**Extract**
<<<<

Hello, sweet readers, and welcome to the first Loose Lips Daily of the Alan Suderman era. LL is eager to drag you along with him through the wonderful world of D.C. politics, and trusts you’ll soon enough be asking yourself, “DeBonis who?”

IN CASE YOU MISSED IT:

How about that Paul the Octopus oracle, who correctly predicted eight out of eight World Cup games, including Spain becoming champs yesterday. LL has an idea: Let’s pass the hat and pay for Paul to predict the winner of this year’s mayoral race so the rest of us can relax until September? No? Okay, let’s get to it then.

Trouble on the Home Front: The Post‘s Nikita Stewart takes the pulse of Mayor Adrian Fenty‘s home turf, Ward 4, and finds discontentment a’bloomin’. Stewarts talks to Ethel Delaney Lee, the “matriarch of modern Ward 4 politics,” who has thrown her support behind D.C. Councilman Vince Gray, after feeling ignored by Fenty. “The cellphone that I had for him, someone always answered for him,” said Delaney Lee, 84, of North Portal Estates. “I wrote a letter… I never heard a word. Now, the mayor says he never received the letter and says he wishes he had.” Money grafs: “Nowhere does Fenty have more to lose than in Ward 4. Conventional wisdom and political tarot readers have wards 5, 7 and 8 potentially in Gray’s column. Fenty would win wards 1, 2 and 3. They would split Ward 6. That clears they way for the mayor’s former epicenter of popularity to become the battleground in the Sept. 14 Democratic primary.” … “The ward’s word-of-mouth work helped Fenty become mayor almost four years ago. This time, it’s hurting him. Former Fenty supporters who back Gray recount personal insults and lament laid-off or transferred city employees. The mayor’s supporters apologize for their candidate.”

AFTER THE JUMP:Vincent Gray fundraiser in Georgetown; Nickles fights back; school’s in!

>>>>

**Supplied data**
<<<<

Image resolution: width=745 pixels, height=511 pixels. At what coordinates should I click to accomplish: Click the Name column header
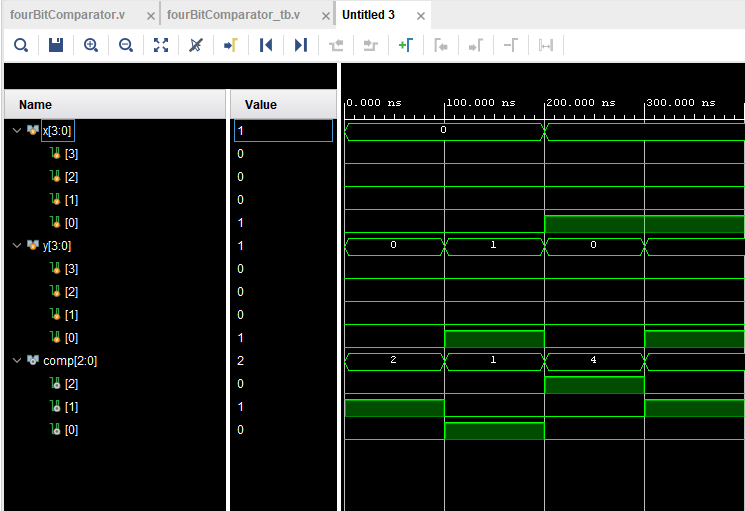point(36,105)
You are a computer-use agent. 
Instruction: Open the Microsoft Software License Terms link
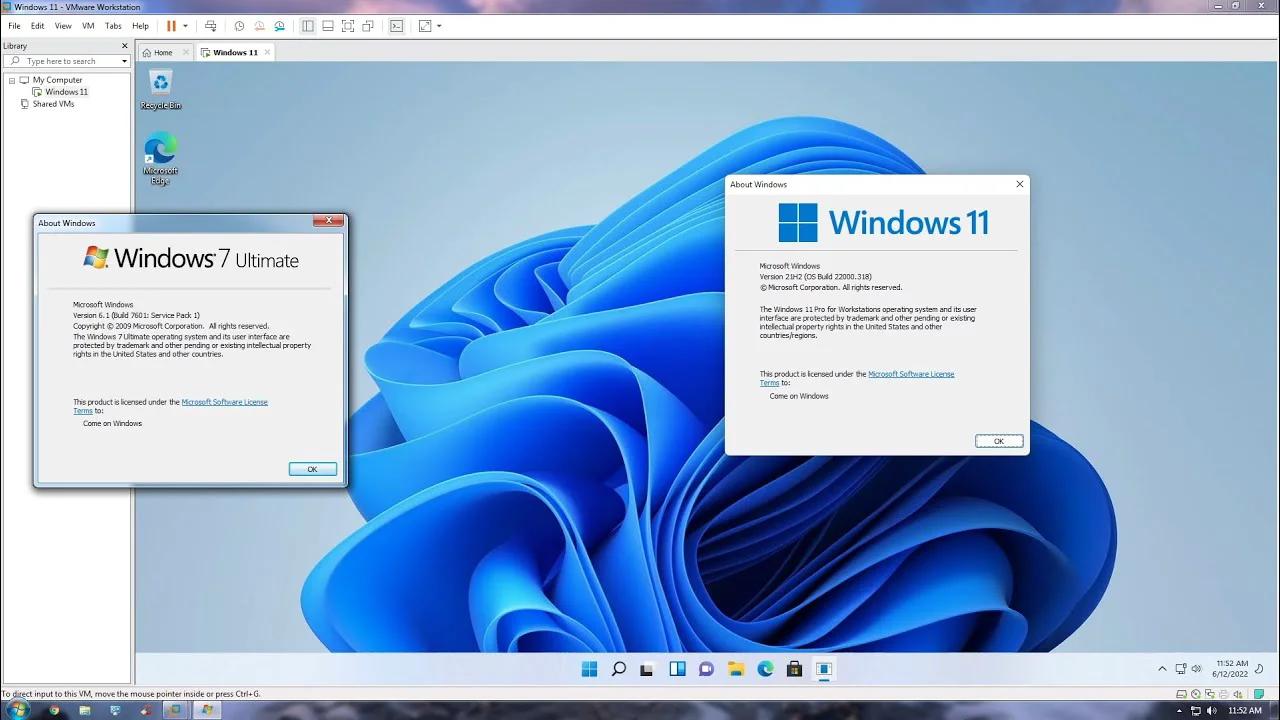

>>>>

**Your assignment**
Return the passage of the D.C. politics column from "How about that" to "to it then.", copied verbatim.

**Written answer**
How about that Paul the Octopus oracle, who correctly predicted eight out of eight World Cup games, including Spain becoming champs yesterday. LL has an idea: Let’s pass the hat and pay for Paul to predict the winner of this year’s mayoral race so the rest of us can relax until September? No? Okay, let’s get to it then.